The challenges facing commercial news operations are considerable, but on a visit to the Norther Islands last week I was delighted to see just how healthy both The Orcadian and Shetland Times remain.
It’s not just the news coverage, but The Orcadian is lucky enough still to carry a significant amount of public notices, keeping you up to date with road closures, planning applications and public sector jobs. We know that such services are under threat across Scotland as councils seek to save cash, but their absence from The Orcadian and papers like it would make it much more difficult for readers to find out what’s going on in their communities.
As a journalist I cut my teeth on a local weekly paper in Chester and I remain very proud of my time there, even though the paper is no more. On my visit to Orkney last week I was lucky enough to be given the use of an Orcadian car to go exploring and I was very conscious of the fact that as I tootled along to Stromness, Skara Brae, Brodgar and down to the Italian Chapel that everywhere I went I was an advert for the paper and was proud to be so. And as the paper’s ambassador-for-a-day my driving was unusually careful!
Living in the fabulous city of Edinburgh, but also as someone who ran the Edinburgh Evening News for around ten years, I know it’s easy for people to see only the negatives in where they live – don’t get the average Edinburgh person started on tourists or the International Festival.

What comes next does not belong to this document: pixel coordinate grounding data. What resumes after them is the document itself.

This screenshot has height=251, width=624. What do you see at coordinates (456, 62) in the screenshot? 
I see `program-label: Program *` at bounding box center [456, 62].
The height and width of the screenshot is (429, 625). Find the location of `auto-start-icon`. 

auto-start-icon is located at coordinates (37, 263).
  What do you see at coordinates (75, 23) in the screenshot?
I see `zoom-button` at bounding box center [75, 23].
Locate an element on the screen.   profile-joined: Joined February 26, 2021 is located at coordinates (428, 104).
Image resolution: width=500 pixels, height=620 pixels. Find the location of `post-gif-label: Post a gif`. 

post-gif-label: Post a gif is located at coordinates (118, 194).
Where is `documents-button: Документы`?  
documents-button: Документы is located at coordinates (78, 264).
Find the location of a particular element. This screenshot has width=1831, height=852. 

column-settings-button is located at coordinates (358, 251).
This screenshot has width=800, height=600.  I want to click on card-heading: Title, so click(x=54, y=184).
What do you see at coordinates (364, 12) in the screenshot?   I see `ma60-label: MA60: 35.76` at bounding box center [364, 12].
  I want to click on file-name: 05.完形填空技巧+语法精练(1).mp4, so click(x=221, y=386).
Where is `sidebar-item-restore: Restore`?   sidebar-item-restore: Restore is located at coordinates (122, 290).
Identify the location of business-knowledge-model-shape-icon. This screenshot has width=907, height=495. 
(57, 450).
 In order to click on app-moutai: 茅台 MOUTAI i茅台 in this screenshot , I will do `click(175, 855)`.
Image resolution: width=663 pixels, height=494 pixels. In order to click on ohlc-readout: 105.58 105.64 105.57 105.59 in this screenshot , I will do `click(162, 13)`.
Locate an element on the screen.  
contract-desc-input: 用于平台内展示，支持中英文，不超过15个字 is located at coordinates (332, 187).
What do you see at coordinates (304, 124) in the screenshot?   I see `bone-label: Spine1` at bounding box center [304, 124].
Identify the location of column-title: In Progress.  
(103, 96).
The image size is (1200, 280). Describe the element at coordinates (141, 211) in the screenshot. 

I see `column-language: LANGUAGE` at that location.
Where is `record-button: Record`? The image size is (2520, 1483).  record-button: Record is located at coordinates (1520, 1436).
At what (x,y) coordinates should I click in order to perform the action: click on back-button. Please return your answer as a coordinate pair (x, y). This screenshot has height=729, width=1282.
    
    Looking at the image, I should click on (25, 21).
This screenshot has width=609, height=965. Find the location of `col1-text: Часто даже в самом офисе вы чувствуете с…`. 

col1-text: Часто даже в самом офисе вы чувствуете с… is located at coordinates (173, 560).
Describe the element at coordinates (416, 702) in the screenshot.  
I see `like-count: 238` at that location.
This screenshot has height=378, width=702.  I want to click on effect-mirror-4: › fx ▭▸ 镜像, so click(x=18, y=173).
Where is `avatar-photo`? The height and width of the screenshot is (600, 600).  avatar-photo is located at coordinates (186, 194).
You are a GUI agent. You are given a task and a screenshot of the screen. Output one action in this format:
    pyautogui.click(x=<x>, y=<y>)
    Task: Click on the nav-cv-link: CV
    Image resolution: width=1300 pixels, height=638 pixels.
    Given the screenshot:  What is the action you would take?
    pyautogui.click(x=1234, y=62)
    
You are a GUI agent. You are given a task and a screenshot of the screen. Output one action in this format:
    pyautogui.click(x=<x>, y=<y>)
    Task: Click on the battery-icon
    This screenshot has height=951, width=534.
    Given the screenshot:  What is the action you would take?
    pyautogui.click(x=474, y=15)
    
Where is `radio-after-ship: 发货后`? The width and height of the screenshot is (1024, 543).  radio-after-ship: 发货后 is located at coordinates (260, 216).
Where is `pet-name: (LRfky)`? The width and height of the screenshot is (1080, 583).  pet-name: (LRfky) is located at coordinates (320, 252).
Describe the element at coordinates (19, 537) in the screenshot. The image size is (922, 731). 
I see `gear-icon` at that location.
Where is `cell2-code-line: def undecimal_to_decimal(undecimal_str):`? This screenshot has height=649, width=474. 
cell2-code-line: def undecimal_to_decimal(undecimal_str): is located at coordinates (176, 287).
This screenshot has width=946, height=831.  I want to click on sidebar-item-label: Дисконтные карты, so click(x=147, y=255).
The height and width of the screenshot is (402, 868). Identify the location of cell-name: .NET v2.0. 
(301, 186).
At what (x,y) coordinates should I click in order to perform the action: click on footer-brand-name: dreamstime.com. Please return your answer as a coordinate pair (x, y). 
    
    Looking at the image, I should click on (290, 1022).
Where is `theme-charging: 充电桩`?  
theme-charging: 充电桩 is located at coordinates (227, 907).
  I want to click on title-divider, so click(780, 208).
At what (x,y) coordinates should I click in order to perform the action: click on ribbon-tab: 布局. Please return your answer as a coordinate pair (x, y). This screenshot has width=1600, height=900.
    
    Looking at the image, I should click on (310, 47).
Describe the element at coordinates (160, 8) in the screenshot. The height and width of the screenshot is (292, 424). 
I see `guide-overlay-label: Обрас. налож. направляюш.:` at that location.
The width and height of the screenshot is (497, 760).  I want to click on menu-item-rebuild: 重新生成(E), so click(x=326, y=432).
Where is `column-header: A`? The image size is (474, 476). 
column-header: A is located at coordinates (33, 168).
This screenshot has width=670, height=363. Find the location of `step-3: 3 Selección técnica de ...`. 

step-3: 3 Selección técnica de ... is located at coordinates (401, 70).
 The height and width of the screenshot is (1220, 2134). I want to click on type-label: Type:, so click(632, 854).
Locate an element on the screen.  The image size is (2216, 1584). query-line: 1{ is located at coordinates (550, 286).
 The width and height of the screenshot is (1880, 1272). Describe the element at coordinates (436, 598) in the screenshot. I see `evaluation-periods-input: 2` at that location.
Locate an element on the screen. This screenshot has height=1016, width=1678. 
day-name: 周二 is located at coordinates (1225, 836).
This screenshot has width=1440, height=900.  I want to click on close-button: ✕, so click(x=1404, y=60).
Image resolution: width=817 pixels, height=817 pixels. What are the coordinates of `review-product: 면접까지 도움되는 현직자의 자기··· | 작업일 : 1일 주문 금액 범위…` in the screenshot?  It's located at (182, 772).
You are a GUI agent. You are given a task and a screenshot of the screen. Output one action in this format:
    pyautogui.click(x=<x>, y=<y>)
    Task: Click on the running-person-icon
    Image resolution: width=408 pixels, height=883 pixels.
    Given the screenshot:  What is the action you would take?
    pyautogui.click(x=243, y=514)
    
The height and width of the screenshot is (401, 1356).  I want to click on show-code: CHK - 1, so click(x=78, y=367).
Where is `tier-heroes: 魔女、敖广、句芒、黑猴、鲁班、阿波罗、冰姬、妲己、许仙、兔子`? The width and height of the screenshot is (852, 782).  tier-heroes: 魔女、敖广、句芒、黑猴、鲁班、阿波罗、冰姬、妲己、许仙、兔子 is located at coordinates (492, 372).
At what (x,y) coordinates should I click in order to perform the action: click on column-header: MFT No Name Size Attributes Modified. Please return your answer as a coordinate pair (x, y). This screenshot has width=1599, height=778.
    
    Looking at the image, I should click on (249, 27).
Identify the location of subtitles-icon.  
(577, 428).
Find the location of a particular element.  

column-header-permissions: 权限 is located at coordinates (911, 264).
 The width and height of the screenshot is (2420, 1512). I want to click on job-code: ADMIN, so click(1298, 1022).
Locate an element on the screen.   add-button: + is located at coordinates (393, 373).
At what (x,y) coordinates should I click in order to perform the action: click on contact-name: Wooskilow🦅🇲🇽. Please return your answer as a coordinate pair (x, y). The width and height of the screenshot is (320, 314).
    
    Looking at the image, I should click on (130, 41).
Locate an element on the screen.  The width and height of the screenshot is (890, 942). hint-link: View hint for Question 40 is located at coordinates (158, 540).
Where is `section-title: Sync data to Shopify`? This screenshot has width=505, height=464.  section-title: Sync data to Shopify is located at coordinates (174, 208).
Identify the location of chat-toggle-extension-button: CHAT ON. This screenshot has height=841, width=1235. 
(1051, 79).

But like Edinburgh folk, Orcadians are blessed by some of the richest heritage concentrated in such a small space anywhere in the British Isles which can be experienced on a wonderfully human scale. What an utter joy it was to experience the peace of the Italian Chapel or to walk along the beach at Skara Brae as Stone Age people would have done 5,000 years ago, except there were fewer folk when I was there…
And one of those blessings is a strong paper like The Orcadian. Throw it against the wall when it annoys you, send in an email when there is an error (the guys are human after all) and of course tell your friends when someone you know is in it, which in this community will probably be every week.
Institutions are important and The Orcadian is yours; challenge it by all means, but above all else, please support it.